Schattenblick →INFOPOOL →KINDERBLICK → GESCHICHTEN

GUTE-NACHT/3288: Der kleine Nachtwächter singt (SB)


Gute Nacht Geschichten

Manchmal, wenn der kleine Nachtwächter sich einsam fühlt, singt er ein Lied. Ein Lied zu singen, hilft ihm aber auch, wenn er ein bißchen ängstlich ist. "Sollen die Bösewichte nur kommen. Ich schlag sie mit meinem Gesang in die Flucht!", denkt er dann bei sich.

An diesem Abend steht der kleine Nachtwächter oben auf dem Rundgang der Stadtmauer - die Laterne in der einen, die Taschenlampe in der anderen Hand. Rebell, der schwarze Hund, hat sich neben ihn gesetzt und wartet ab, was geschieht.

Der kleine Nachtwächter nimmt seine Laterne und leuchtet über die Stadtmauer hinweg. "Es ist ziemlich tief bis da unten", stellt er fest. Da fällt ihm ein Lied ein, das ihm seine Mutter oft vorgesungen hat, als er noch ein kleiner Junge war, und er beginnt zu singen:

"Da unten auf der Brücke, spuckt einer in den Kahn,
da freut sich die Spucke, daß sie Kahn fahren kann.

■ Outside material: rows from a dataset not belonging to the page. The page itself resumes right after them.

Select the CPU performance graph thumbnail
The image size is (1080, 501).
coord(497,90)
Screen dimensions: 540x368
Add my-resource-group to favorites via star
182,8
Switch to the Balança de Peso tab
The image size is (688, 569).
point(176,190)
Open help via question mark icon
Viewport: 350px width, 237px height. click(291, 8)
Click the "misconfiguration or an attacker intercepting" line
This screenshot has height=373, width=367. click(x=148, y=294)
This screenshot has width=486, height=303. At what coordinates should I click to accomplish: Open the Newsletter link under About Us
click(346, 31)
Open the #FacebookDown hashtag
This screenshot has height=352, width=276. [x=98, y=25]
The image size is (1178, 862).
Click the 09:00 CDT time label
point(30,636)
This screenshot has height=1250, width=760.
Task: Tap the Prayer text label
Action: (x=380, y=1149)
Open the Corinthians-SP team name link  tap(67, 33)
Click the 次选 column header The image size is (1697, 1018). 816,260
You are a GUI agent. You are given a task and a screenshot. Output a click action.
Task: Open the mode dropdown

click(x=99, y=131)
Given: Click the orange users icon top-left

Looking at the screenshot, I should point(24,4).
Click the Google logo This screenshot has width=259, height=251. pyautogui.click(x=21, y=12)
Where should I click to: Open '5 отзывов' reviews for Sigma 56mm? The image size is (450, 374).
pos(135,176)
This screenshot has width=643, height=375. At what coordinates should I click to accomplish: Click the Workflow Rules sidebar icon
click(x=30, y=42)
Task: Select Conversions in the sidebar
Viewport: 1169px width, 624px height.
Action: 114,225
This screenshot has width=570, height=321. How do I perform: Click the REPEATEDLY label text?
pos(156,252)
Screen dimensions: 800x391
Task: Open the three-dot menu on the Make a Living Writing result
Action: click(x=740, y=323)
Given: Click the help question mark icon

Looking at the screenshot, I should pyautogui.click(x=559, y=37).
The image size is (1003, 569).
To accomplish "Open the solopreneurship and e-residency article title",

Holla di hiha, holla di ho,

holla di hopsassa, holla di ho.

Dort oben auf dem Berge, da steht ein Karton
da machen die Zwerge aus 'mhmh' Bonbons."

Noch immer mag der kleine Nachtwächter nicht aussprechen, was seine Mutter mit lustiger Miene damals gesungen hat. Er läßt einfach den Refrain folgen:

"Holla di hiha, holla di ho,

holla di hopsassa, holla di ho."

Anschließend denkt sich der kleine Nachtwächter eine eigene Strophe aus:

"Hier hinter der Mauer sitzt ein großer, schwarzer Hund.
Er hätt' gern ein Würstchen, sein Magen tut es kund.

Holla di hiha, holla di ho,

holla di hopsassa, holla di ho."

Bei den letzten Tönen zieht der kleine Nachtwächter ein Butterbrot, fein eingewickelt in eine Serviette, aus seiner Jackentasche. Dem folgt noch ein zweites Päckchen. Der schwarze Hund beginnt sofort zu schnüffeln.

"Ja, da ist etwas sehr Leckeres drin. Nein, nicht hochspringen. Sitz!" Rebell folgt sogleich. Schließlich will er nicht nur die Wurst riechen, sondern auch ein Stück davon kosten - möglichst ein sehr großes Stück.

Der kleine Nachtwächter teilt sich mit Rebell das Butterbrot und auch die Wurst. Danach verspüren beide plötzlich Durst. Rebell nimmt einen Schluck aus der Pfütze, auch wenn er das eigentlich nicht soll.

Dem kleinen Nachtwächter fallen nun all die Menschen in der Stadt ein, die ihn bereits eingeladen haben, bei ihnen abends heißen Tee zu trinken oder sich aufzuwärmen. "Etwas aufwärmen und Tee trinken, das ist jetzt wirklich eine gute Idee. Komm Rebell! Wir sehen mal nach, wer in der Stadt noch wach ist."

Das hat der Hahn auf dem Kirchturm gehört und schimpft: "Soll ich jetzt wieder die ganze Arbeit alleine erledigen. Du bist mir ja ein feiner Nachtwächter!"

"Auch Nachtwächter und ihre Wachhunde brauchen manchmal eine kleine Pause!", ruft der kleine Nachtwächter dem Hahn auf dem Kirchturm zu. Dann geht er seiner Wege und der schwarze Hund kommt hinterdrein - kurz nachdem er den Wetterhahn angebellt hat.